Hapax (n. m.) : «Mot, forme dont on n'a pu relever qu'un exemple» (Trésor de la Langue Française, version informatisée en ligne) ; «Tours qui n'apparaissent qu'une fois, qui n'appartiennent pas au système.» (B. Dupriez, Gradus, p. 214, remarque 4).
Mot-valise (n. m.) : Processus qui consiste à«[a]malgamer deux mots sur la base d'une homophonie partielle, de sorte que chacun conserve de sa physionomie lexicale de quoi être reconnu.» (B. Dupriez, Gradus, p. 303).

Jorge Semprun, écrivain espagnol ayant vécu la déportation à Buchenwald (1943-45), arrêtera d'écrire de la poésie après son drame personnel en expliquant que l'expérience terrifiante des camps pouvait étouffer une parole poétique naissante.
Le renoncement, dans ces cas de figure, n'est pas tant un choix délibéré qu'une évidence irrépressible à celui qui la subit.


2) Ecrire la «poésie du désastre» (Maurice Blanchot) :

Si la poésie (et l'écriture littéraire de manière plus globale), comme la musique, a permis à nombre de déportés de survivre aux camps de la mort, si celle-ci a eu un rôle non négligeable de Résistance aux côtés des Alliés (Aragon, Eluard, les poètes engagés publiés aux "Editions de Minuit", dans la clandestinité), cette même pratique d'écriture, pour d'autres poètes, a constitué à la fin de la guerre un vecteur pour tenter d'exorciser ou à défaut, d'hurler la douleur des camps.
Mais on touche peut-être réellement ici aux limites de la poésie et mêmes des mots eux-mêmes (d'où la légitime question du renoncement) : comment dire l'indicible, l'inconcevable, l'indescriptible réalité des camps de la mort ?
Aussi quelques poètes ayant fait ce choix émouvant et courageux (Edmond Jabès, André Frénaud) se sont-ils heurtés à ces questions et ne sont guère passés en nombre à la postérité pour ces mêmes raisons, puisque la réalité de la Shoah en Europe (au même titre que l'expérience de la bombe A au Japon) éclipsait peut-être les seules ressources du langage verbal... et le sens même de la poésie.
Notons que les luttes poétiques anticolonialistes (celles du sénégalais Senghor, du martiniquais Aimé Césaire, du guyanais Léon-Gontran Damas) s'inscrivent également dans cette aliénation de l'homme par l'homme, de cette ligne lyrique d'une poésie du désastre.


3) Elire une troisième voix : «La poésie malgré tout» (J.-M. Maulpoix).
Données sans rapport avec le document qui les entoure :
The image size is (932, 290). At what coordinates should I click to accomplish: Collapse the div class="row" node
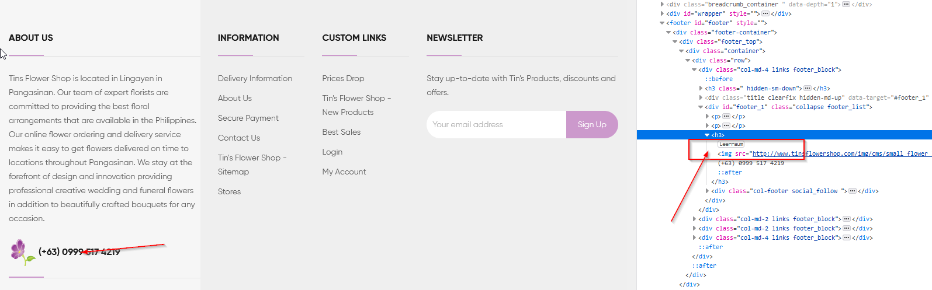(688, 60)
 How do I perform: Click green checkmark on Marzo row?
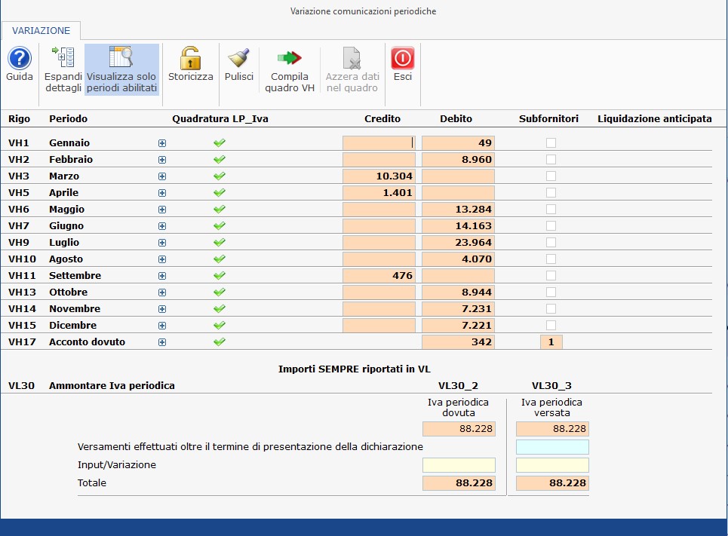[220, 176]
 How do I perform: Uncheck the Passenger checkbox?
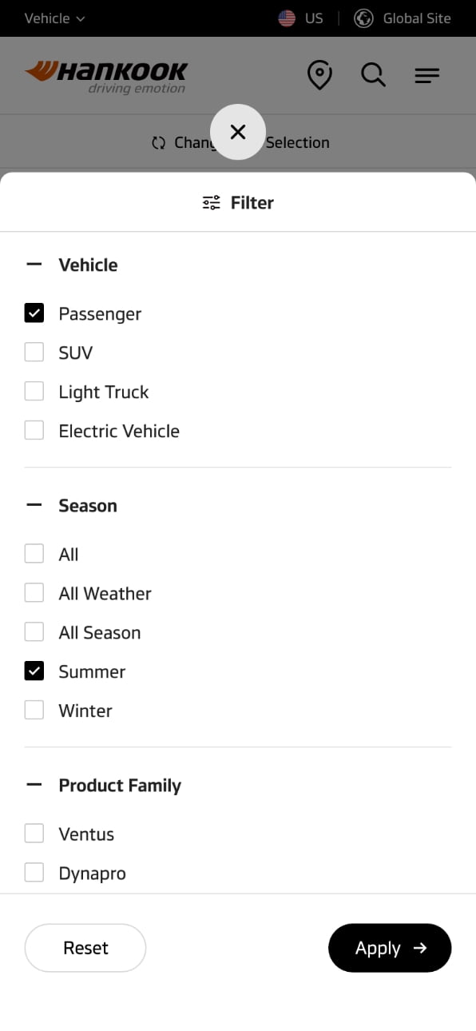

Yves Bonnefoy (né en 1923) appartient à cette génération de poètes ayant vécu la Seconde Guerre et publié leurs premiers recueils peu de temps après la fin du conflit (Traité du pianiste, 1946, Du Mouvement et de l'immobilité de Douve, 1953).
Les références ou les allusions à l'Histoire, et donc à la guerre, sont inexistantes dans la poésie de Bonnefoy. Cette volonté manifeste d'écart par rapport aux deux autres tendances décrites qui sont, elles, indissociables des conséquences de la guerre, s'inscrit en réalité à travers différents courants de la poésie contemporaine.
La poésie de Bonnefoy, qui trouve son élan dans le mouvement surréaliste, réagit très vite contre celui-ci en cherchant à circonscrire le concret, le quotidien, l'élémentaire. Les années d'après-guerre voient, en réaction négative face au surréalisme et à André Breton, un «nouveau réalisme poétique» (Gaëtan Picon). Trois optiques distinctes se dégagent de ce «réalisme poétique» :
- Une poésie humble proche de la réalité quotidienne, du langage commun (Philippe Jaccottet : «L'effacement soit ma façon de resplendir») ;
- Une poésie optimiste, objective, matérialiste mais conservant une hauteur de vue : c'est Francis Ponge décrivant (par une prose savante) une huître, du pain, une orange (dans Le Parti pris des choses) ;
- Une poésie pessimiste, en quête d'un réel en perpétuel horizon que le poète ne saurait atteindre mais auquel il s'attache à donner un sens (c'est la vision adoptée par Y. Bonnefoy) :

«Ce fait, [...] et sous le signe de quelle urgence ! que nous continuons à avoir besoin, pour simplement désirer survivre, d'un sens à donner la vie.» (Y. Bonnefoy).